[Pixel coordinate grounding data]
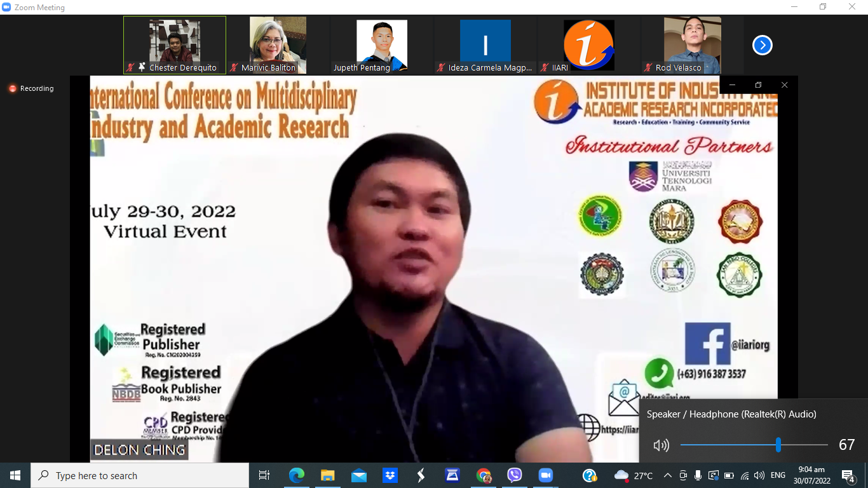Click the microphone tray icon
Image resolution: width=868 pixels, height=488 pixels.
(698, 475)
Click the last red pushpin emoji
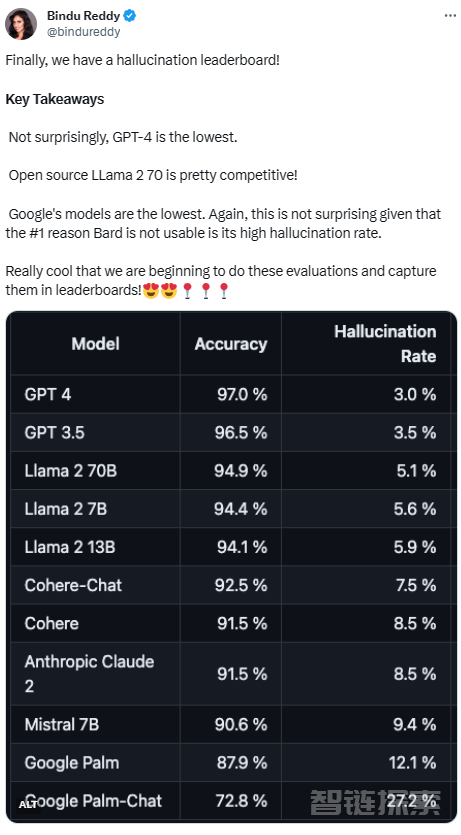The width and height of the screenshot is (461, 835). [224, 290]
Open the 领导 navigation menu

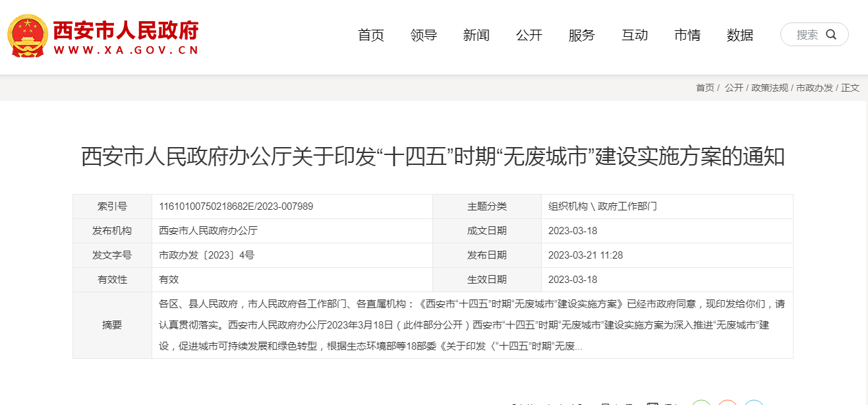point(423,36)
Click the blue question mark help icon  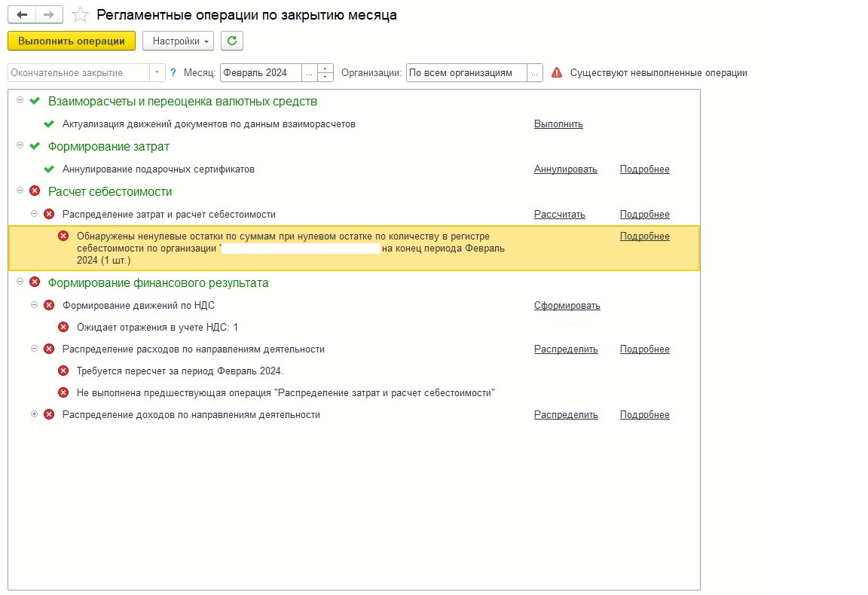coord(173,73)
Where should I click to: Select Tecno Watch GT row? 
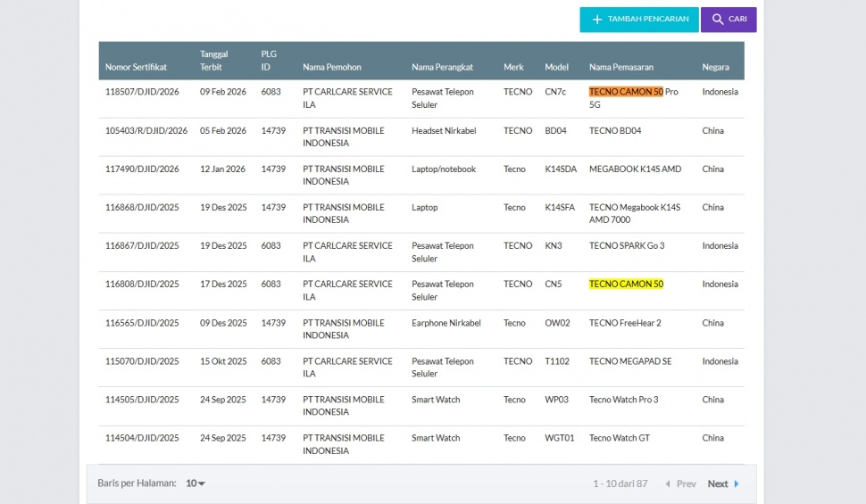(x=618, y=438)
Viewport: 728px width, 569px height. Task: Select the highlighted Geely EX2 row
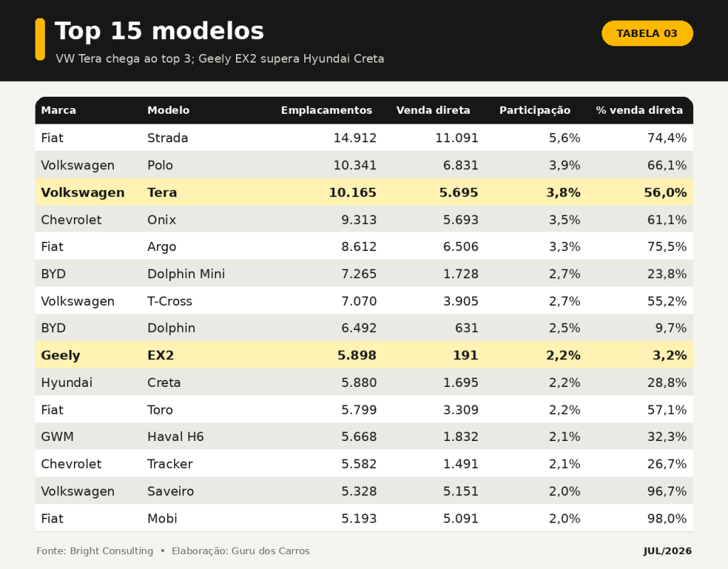(364, 356)
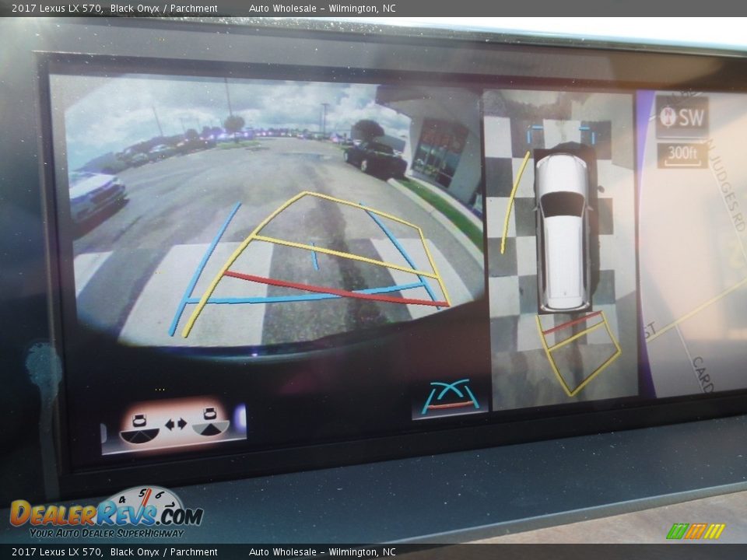Toggle the parking guide line mode
Screen dimensions: 747x560
[450, 397]
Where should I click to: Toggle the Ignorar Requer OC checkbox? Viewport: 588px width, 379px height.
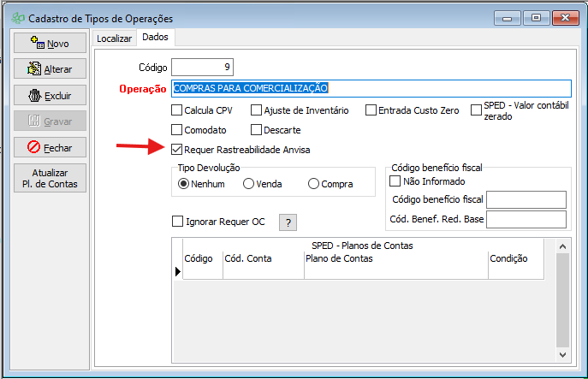click(x=177, y=222)
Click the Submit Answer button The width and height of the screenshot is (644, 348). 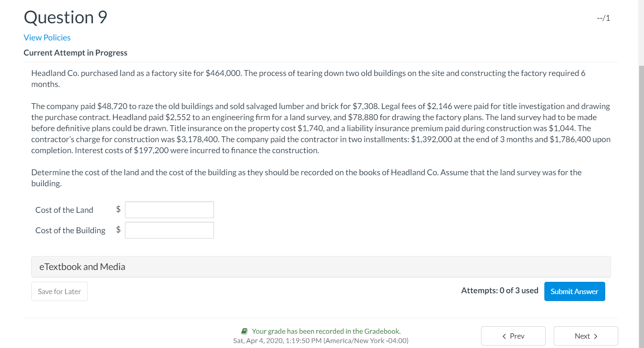coord(574,291)
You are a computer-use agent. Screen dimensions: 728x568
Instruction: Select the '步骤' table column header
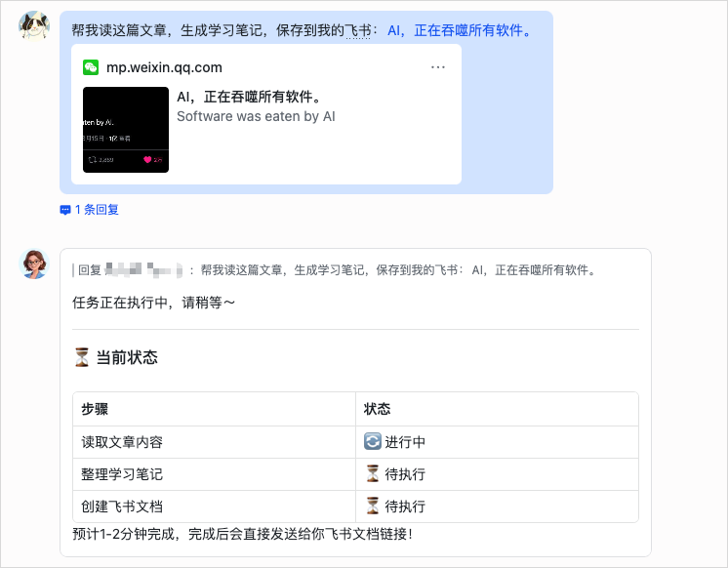(x=95, y=409)
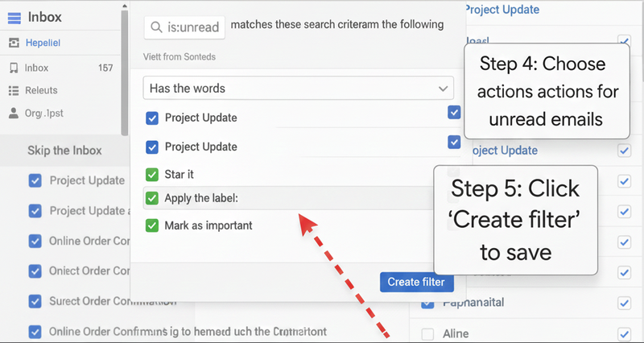The height and width of the screenshot is (343, 644).
Task: Click the Hepeliel sidebar icon
Action: 14,43
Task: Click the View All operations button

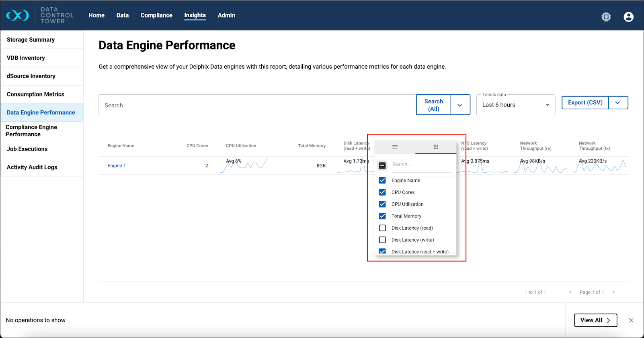Action: [595, 320]
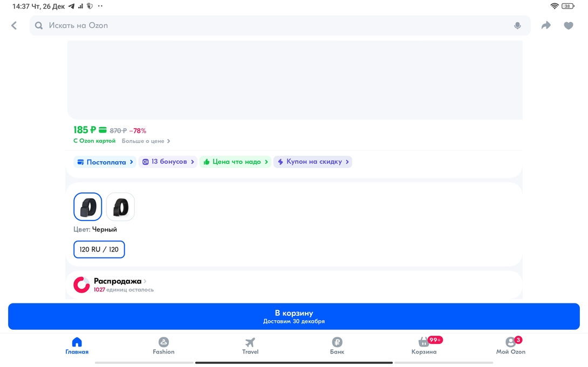The image size is (588, 367).
Task: Open Мой Ozon profile tab
Action: click(x=510, y=345)
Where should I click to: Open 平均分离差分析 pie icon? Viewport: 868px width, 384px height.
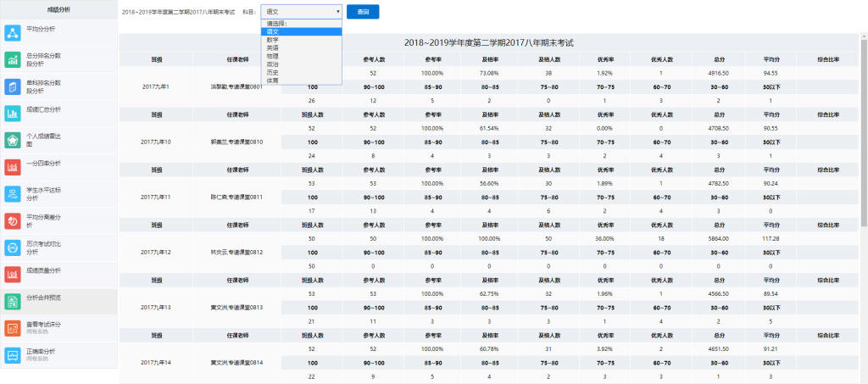(x=13, y=220)
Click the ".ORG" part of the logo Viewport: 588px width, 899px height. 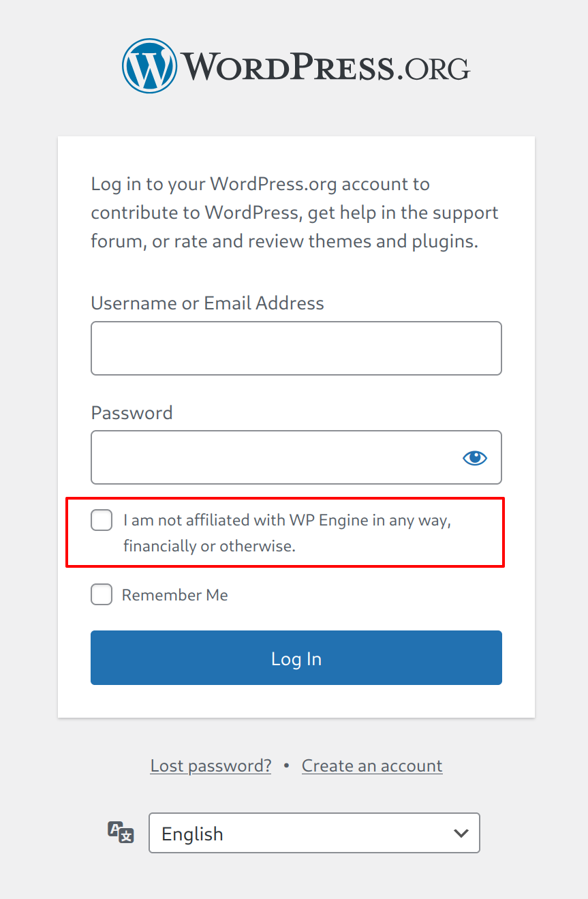pyautogui.click(x=433, y=69)
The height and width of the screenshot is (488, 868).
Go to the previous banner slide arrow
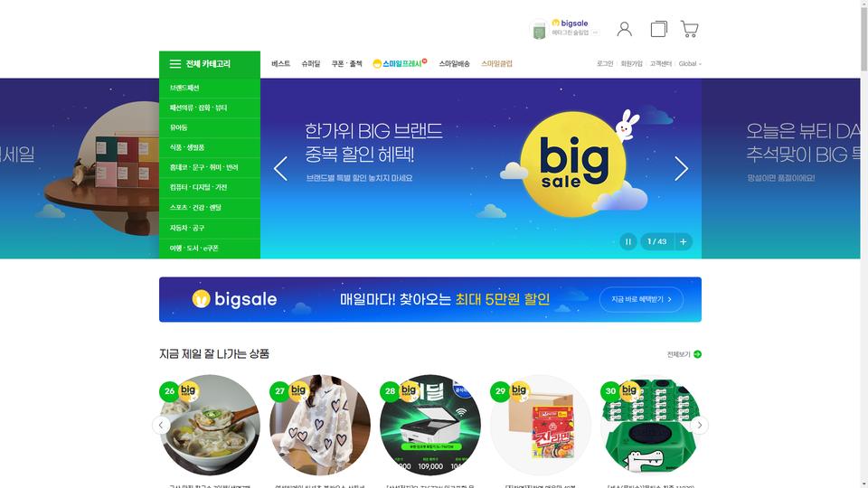coord(280,168)
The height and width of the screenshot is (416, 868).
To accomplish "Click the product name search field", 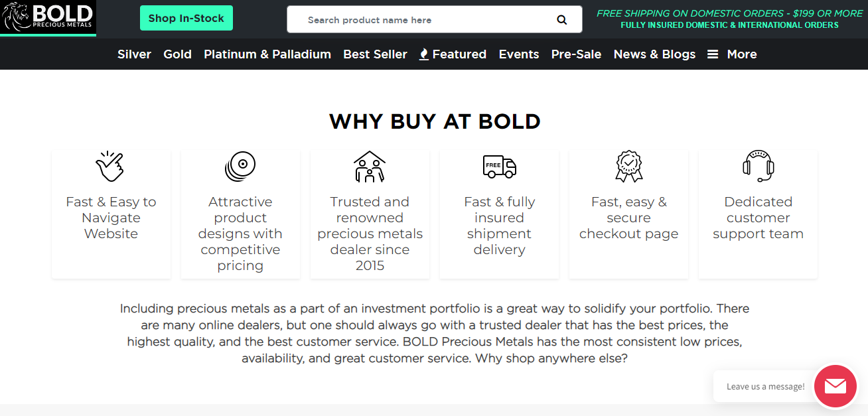I will [x=425, y=20].
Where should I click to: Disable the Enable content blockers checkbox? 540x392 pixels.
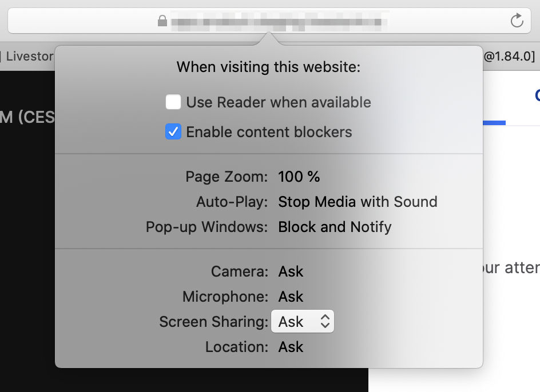[x=173, y=131]
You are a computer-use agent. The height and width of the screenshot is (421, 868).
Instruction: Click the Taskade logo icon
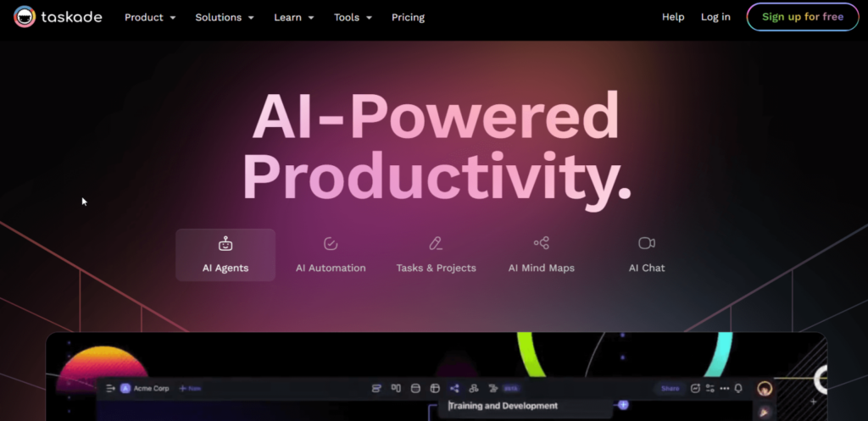(x=25, y=17)
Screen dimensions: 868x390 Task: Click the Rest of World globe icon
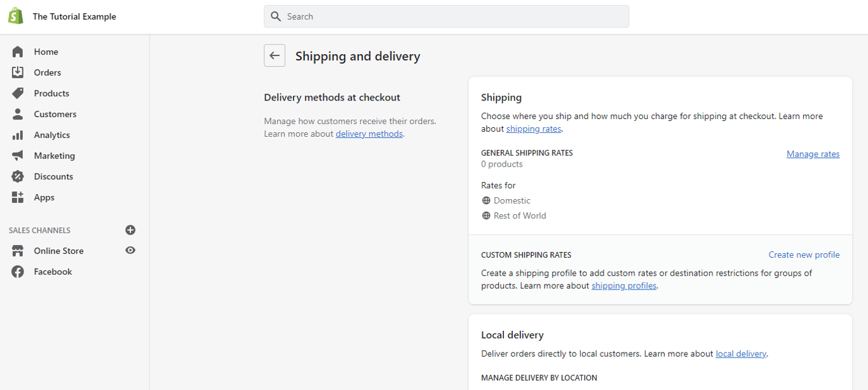tap(486, 215)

:: REQUIRED ACTION ::
Of the lines in the data, report each one containing the string "computer".

:: EXPECTED OUTPUT ::
You are a computer-use agent. Screen dimensions: 728x568
You are a computer-use agent. The height and width of the screenshot is (421, 868).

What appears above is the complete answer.